→ **Given problem 1**
Convert the records between the line containing "Apply changes to display options" and the line containing "click(67, 485)", inclusive, into a Markdown table with columns named Row and Line, leaving out blank lines.

So the whole time the engine is applying power to the transmission that is what it is doing. Turning the countershaft. Up through the gears to top gear in most cases that will be no gear reduction at all, but just connecting the input shaft to the output shaft with no reduction or a ratio of 1:1. That's one to one.



In some cases 4th is one to one and 5th is an overdrive. That means the out put shaft is actually turning very slightly faster than the input shaft (engine RPM).



The good part is that the gears on the mainshaft are always engaged with and are being turned by the gears on the countershaft. This is called constant mesh or a constant mesh transmission. The mainshaft gears ride on bearings and are free to spin along at the ratio determined by their tooth counts. Easy to imagine, yes?

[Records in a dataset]
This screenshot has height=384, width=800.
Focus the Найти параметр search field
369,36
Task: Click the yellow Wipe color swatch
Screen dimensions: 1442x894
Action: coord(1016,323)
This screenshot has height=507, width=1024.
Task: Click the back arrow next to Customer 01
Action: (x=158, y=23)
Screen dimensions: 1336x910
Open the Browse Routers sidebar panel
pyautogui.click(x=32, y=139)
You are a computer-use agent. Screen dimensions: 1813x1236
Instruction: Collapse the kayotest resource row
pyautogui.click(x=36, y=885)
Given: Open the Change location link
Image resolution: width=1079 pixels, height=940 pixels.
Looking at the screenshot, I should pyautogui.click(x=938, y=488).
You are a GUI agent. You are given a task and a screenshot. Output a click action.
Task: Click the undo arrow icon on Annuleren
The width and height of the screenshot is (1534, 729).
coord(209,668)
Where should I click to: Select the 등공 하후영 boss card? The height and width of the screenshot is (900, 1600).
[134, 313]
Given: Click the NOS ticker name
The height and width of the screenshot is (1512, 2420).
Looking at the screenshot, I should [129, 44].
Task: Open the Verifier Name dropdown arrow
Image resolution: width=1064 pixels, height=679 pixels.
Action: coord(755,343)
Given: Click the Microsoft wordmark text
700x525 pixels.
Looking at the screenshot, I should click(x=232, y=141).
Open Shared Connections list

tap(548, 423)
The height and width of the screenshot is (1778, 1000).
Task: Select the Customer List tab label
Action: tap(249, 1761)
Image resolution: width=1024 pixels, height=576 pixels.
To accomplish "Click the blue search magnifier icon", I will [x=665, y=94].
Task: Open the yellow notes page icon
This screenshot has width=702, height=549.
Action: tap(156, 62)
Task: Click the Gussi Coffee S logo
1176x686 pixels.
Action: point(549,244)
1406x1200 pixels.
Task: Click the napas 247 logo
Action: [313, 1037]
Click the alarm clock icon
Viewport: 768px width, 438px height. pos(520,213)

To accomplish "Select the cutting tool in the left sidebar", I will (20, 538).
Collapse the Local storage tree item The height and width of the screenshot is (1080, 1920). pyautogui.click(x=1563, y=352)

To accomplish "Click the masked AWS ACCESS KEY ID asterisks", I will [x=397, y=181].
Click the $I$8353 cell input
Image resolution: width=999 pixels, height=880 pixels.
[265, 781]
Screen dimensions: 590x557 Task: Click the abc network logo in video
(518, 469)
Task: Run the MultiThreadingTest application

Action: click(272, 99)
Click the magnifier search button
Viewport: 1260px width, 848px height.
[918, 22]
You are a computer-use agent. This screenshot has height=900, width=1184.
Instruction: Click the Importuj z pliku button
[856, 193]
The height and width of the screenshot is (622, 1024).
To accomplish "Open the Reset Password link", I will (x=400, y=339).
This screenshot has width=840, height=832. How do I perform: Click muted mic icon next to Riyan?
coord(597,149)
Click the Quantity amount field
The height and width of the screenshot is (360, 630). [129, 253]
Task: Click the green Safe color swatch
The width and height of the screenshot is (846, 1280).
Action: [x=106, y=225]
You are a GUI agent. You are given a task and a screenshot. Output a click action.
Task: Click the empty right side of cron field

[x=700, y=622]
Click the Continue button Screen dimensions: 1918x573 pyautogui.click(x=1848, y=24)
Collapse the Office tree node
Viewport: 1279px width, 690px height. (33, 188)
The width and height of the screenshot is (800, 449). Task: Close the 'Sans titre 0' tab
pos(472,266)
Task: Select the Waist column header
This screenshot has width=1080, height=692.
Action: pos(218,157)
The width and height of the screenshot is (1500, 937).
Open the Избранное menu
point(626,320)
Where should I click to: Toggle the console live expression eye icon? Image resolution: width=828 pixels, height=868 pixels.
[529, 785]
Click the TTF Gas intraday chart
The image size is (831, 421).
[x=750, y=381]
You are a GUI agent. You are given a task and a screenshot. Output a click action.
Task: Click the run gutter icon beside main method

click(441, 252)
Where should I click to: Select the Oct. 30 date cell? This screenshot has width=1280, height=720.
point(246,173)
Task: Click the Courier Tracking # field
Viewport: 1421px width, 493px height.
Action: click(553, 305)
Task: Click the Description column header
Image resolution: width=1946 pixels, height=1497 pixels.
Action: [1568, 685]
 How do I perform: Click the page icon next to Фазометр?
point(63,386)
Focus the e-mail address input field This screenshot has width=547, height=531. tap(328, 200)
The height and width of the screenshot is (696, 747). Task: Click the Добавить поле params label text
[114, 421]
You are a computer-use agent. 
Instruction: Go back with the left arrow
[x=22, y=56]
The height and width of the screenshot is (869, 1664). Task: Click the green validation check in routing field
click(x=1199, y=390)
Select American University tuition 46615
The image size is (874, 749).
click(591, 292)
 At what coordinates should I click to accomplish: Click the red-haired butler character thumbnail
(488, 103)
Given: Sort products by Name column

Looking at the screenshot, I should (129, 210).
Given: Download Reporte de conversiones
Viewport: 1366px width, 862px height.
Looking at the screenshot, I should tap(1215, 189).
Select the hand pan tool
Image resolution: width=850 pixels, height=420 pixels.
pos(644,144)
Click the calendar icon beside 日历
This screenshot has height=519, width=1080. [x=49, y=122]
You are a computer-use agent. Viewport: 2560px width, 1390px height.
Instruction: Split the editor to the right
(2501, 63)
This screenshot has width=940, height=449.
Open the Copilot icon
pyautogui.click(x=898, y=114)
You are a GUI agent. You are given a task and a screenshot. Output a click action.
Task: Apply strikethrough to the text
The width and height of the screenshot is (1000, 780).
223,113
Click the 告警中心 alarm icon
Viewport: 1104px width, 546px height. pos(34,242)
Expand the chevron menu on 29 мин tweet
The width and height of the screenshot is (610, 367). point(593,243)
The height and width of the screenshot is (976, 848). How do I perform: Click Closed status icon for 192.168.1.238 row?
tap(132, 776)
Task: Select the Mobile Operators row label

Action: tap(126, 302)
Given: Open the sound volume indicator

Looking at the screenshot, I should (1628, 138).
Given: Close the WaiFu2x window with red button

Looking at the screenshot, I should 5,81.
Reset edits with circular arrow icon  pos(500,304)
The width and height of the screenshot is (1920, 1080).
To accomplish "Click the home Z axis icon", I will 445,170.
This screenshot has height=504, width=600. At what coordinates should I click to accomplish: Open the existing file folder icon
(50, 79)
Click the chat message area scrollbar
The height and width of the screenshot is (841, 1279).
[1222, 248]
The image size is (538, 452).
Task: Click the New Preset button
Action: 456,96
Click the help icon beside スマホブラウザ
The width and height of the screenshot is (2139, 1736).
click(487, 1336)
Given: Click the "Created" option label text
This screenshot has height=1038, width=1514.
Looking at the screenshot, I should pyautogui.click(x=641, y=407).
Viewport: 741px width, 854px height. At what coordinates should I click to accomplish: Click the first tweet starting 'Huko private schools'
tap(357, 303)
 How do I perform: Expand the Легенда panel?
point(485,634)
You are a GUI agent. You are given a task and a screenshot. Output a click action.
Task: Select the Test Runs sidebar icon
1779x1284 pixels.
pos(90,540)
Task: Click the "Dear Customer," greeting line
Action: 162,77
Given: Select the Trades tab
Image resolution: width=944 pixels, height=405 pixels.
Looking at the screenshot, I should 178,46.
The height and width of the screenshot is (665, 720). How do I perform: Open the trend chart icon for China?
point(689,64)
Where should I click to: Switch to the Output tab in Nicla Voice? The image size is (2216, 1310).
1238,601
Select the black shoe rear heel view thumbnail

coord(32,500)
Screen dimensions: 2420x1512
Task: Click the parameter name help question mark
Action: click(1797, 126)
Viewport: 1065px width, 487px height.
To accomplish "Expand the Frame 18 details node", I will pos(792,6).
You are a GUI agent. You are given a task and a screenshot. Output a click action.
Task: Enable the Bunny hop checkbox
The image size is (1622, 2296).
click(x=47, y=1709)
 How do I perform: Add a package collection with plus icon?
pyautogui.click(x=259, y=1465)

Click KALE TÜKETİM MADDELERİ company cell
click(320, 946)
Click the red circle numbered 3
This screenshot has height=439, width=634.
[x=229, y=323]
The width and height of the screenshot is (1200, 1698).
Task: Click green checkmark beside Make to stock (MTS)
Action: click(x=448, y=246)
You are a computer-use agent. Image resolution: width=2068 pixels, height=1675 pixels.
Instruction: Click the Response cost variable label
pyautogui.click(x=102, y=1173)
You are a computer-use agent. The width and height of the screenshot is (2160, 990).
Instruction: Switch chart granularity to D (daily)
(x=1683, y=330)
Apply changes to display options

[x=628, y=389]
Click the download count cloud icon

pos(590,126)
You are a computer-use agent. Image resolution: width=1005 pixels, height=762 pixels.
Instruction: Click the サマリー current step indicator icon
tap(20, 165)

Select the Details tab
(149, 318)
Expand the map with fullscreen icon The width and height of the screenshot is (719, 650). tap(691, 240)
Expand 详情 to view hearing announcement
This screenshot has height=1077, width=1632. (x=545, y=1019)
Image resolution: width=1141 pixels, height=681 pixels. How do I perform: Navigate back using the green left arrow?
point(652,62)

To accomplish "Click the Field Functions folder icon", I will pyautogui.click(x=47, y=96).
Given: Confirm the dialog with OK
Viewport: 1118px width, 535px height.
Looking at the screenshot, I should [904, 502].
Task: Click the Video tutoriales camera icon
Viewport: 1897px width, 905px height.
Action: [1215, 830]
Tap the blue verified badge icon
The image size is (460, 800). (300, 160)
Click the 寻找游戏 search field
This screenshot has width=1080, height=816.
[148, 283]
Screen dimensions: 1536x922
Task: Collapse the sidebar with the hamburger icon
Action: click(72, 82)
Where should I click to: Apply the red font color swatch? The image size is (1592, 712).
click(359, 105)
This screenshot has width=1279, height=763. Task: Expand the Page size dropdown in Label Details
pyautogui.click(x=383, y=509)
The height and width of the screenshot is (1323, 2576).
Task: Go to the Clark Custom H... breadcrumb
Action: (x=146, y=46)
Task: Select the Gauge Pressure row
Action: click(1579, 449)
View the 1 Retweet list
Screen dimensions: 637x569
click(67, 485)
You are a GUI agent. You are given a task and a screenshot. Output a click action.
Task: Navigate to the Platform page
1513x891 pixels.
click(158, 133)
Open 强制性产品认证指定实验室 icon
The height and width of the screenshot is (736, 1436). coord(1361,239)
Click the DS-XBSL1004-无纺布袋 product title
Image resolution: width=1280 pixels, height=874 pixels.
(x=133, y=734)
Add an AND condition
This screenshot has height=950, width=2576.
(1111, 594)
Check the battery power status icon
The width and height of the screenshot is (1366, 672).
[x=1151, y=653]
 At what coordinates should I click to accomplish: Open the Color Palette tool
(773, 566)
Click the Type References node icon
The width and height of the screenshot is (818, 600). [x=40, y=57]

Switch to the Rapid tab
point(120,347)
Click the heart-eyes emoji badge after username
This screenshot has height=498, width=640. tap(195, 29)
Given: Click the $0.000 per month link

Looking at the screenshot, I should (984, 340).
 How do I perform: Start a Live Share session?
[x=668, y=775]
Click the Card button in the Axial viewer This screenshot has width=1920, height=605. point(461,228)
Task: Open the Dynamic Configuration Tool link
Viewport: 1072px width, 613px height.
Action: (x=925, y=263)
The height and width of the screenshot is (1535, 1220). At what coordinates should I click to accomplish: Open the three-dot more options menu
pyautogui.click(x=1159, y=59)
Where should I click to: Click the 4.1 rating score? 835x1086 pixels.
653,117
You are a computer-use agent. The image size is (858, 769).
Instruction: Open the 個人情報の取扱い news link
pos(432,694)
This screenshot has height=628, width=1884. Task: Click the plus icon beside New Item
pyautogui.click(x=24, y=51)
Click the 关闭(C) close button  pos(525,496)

→ **Given problem 2**
According to the transmission excerpt, what is the arrangement called in which the mainshaft gears are always engaged with the countershaft gears?

→ **Worked answer 1**
| Row | Line |
|---|---|
| 1 | Apply changes to display options |
| 2 | [x=628, y=389] |
| 3 | Click the download count cloud icon |
| 4 | pos(590,126) |
| 5 | You are a computer-use agent. Image resolution: width=1005 pixels, height=762 pixels. |
| 6 | Instruction: Click the サマリー current step indicator icon |
| 7 | tap(20, 165) |
| 8 | Select the Details tab |
| 9 | (149, 318) |
| 10 | Expand the map with fullscreen icon The width and height of the screenshot is (719, 650). tap(691, 240) |
| 11 | Expand 详情 to view hearing announcement |
| 12 | This screenshot has height=1077, width=1632. (x=545, y=1019) |
| 13 | Image resolution: width=1141 pixels, height=681 pixels. How do I perform: Navigate back using the green left arrow? |
| 14 | point(652,62) |
| 15 | To accomplish "Click the Field Functions folder icon", I will pyautogui.click(x=47, y=96). |
| 16 | Given: Confirm the dialog with OK |
| 17 | Viewport: 1118px width, 535px height. |
| 18 | Looking at the screenshot, I should [904, 502]. |
| 19 | Task: Click the Video tutoriales camera icon |
| 20 | Viewport: 1897px width, 905px height. |
| 21 | Action: [1215, 830] |
| 22 | Tap the blue verified badge icon |
| 23 | The image size is (460, 800). (300, 160) |
| 24 | Click the 寻找游戏 search field |
| 25 | This screenshot has width=1080, height=816. |
| 26 | [148, 283] |
| 27 | Screen dimensions: 1536x922 |
| 28 | Task: Collapse the sidebar with the hamburger icon |
| 29 | Action: click(72, 82) |
| 30 | Where should I click to: Apply the red font color swatch? The image size is (1592, 712). |
| 31 | click(359, 105) |
| 32 | This screenshot has width=1279, height=763. Task: Expand the Page size dropdown in Label Details |
| 33 | pyautogui.click(x=383, y=509) |
| 34 | The height and width of the screenshot is (1323, 2576). |
| 35 | Task: Go to the Clark Custom H... breadcrumb |
| 36 | Action: (x=146, y=46) |
| 37 | Task: Select the Gauge Pressure row |
| 38 | Action: click(1579, 449) |
| 39 | View the 1 Retweet list |
| 40 | Screen dimensions: 637x569 |
| 41 | click(67, 485) |

→ **Worked answer 2**
Constant mesh, or a constant mesh transmission.